From The Washington Post:

Best friends just. . . disappear. They stop returning phone calls, texts, etc. And you're left wondering - what did I do? Sometimes you can figure it out, sometimes not. Although this piece is written by a woman, this does happen to guys too.

A woman I was dating back in the day did this to me but I knew exactly why and it was my fault. I won't get into the details because even now it's too hard for me to admit how stupid I was. There was no rancor, no anger, just a - 'no, this is not going to work' kind of feeling. I called her twice before I gave up. I knew. And I didn't blame her one bit.

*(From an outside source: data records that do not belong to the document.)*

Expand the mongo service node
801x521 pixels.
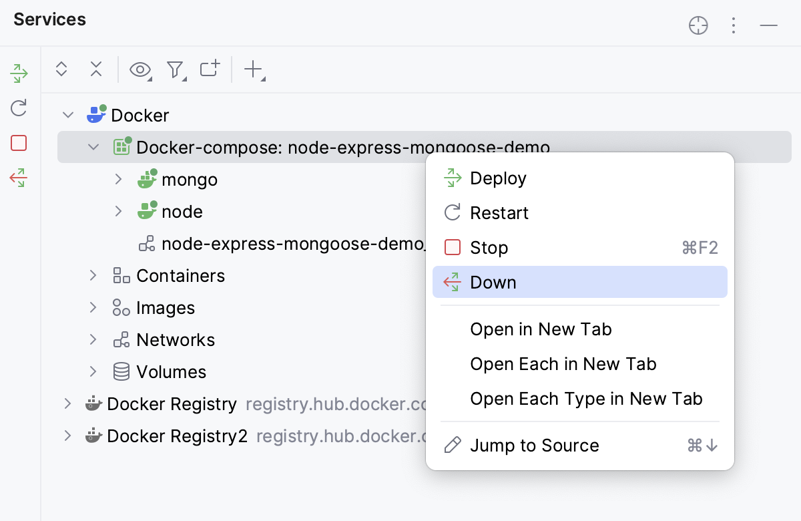pyautogui.click(x=118, y=179)
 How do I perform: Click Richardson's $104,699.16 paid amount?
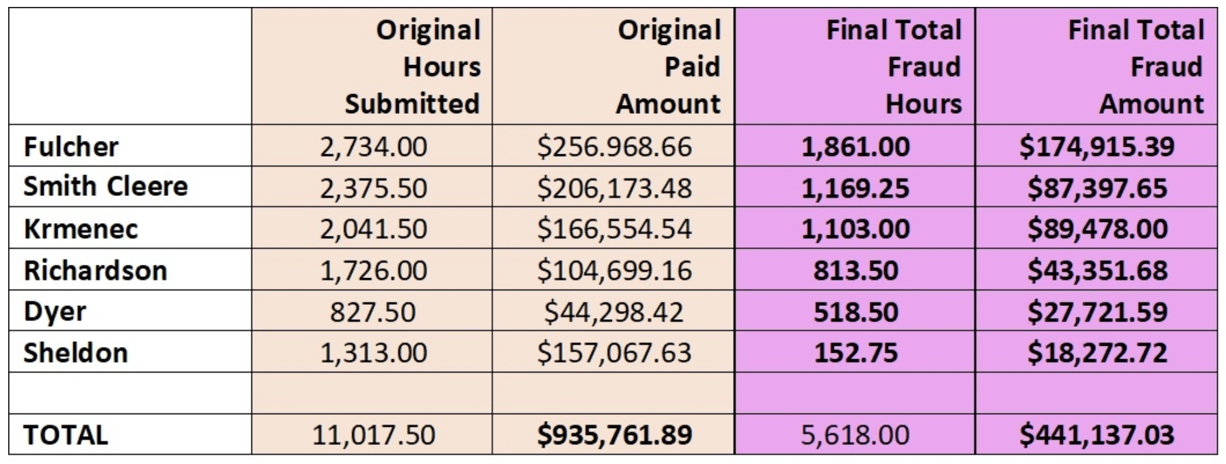click(613, 269)
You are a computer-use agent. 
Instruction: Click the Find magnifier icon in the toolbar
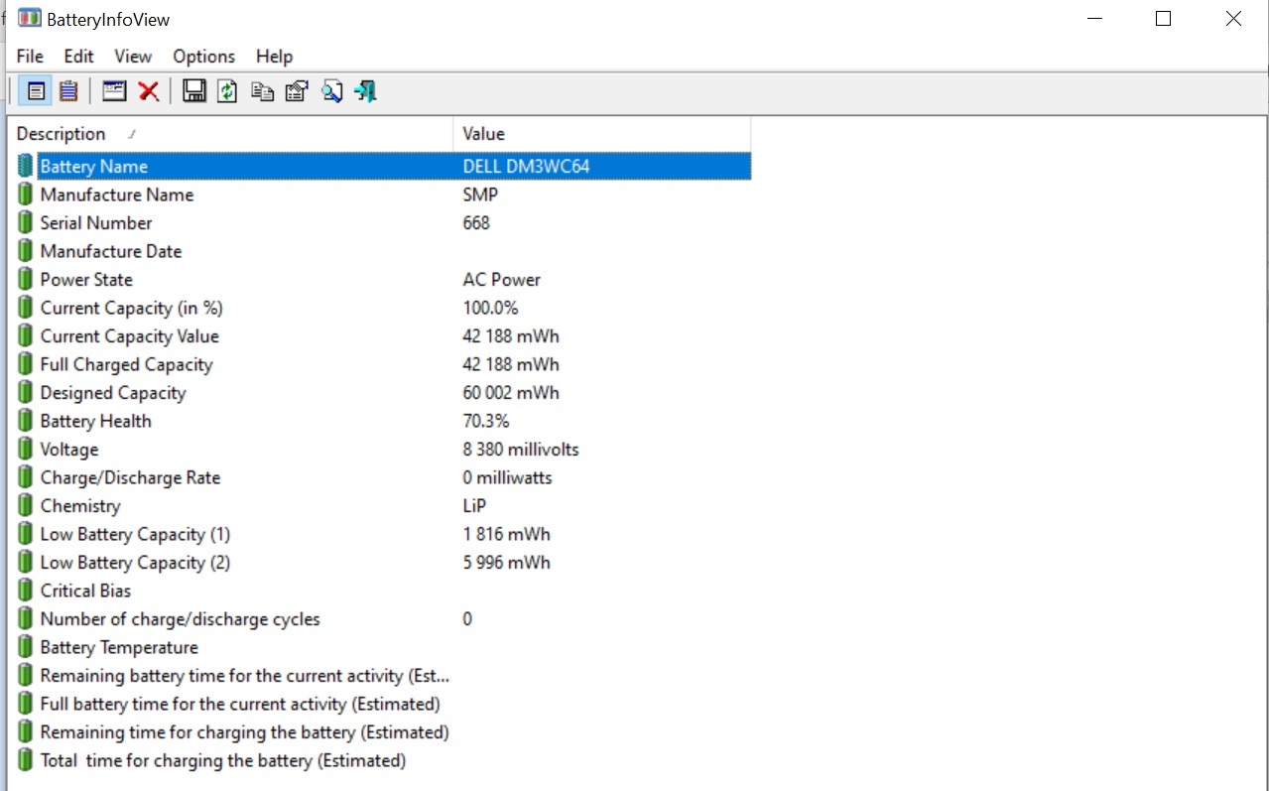click(331, 92)

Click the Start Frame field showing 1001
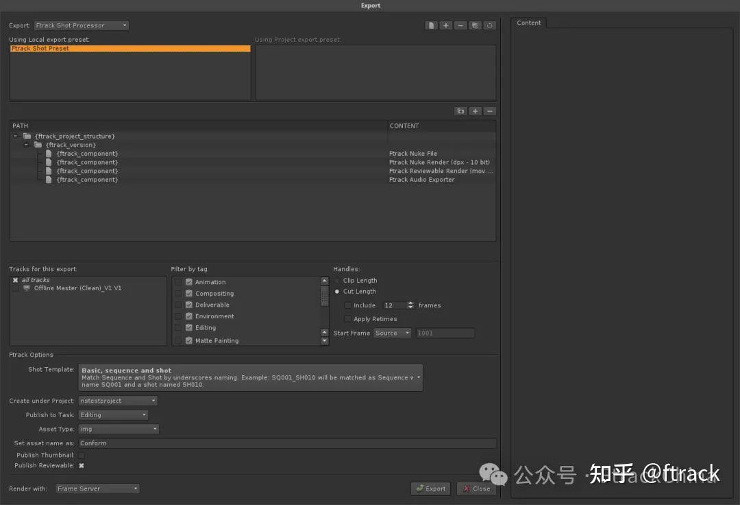(445, 332)
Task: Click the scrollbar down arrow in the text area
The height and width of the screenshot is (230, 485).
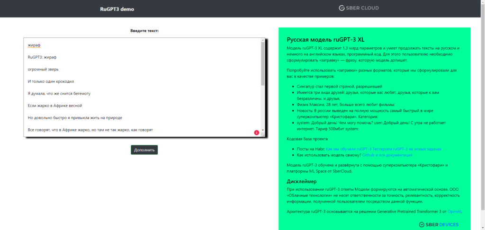Action: coord(263,130)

Gemma Hartley's incident is a bit more baffling and, well, cruel. Her bestie was to be a bridesmaid. They had a long history together. Her friend joined the Marines but still had an obligation to at least tell Gemma 'you know, I'm just so busy with deployments/training and such, I just can't make it now but I wish you the best and we'll get back together as soon as I can.'

But that didn't happen. The comments are, are they usually are, pretty cruel in ascribing where the fault lies but I have two ideas in this case.

1. Her friend was fully inculcated into the Corps lifestyle. In many ways, it's like becoming a cop. You're taught the Marines are your family, the only family you can trust and those 'civilians' back on the block represent your life before the Marines. Family doesn't count: you are still expected to cherish your family as you do God and country. But having friends outside the Marines can be problematic depending on the unit. You need serious friends in the Corps because you might be fighting and dying with them. God help you if your outside friends are seen as more important. It's hard social conditioning to overcome. 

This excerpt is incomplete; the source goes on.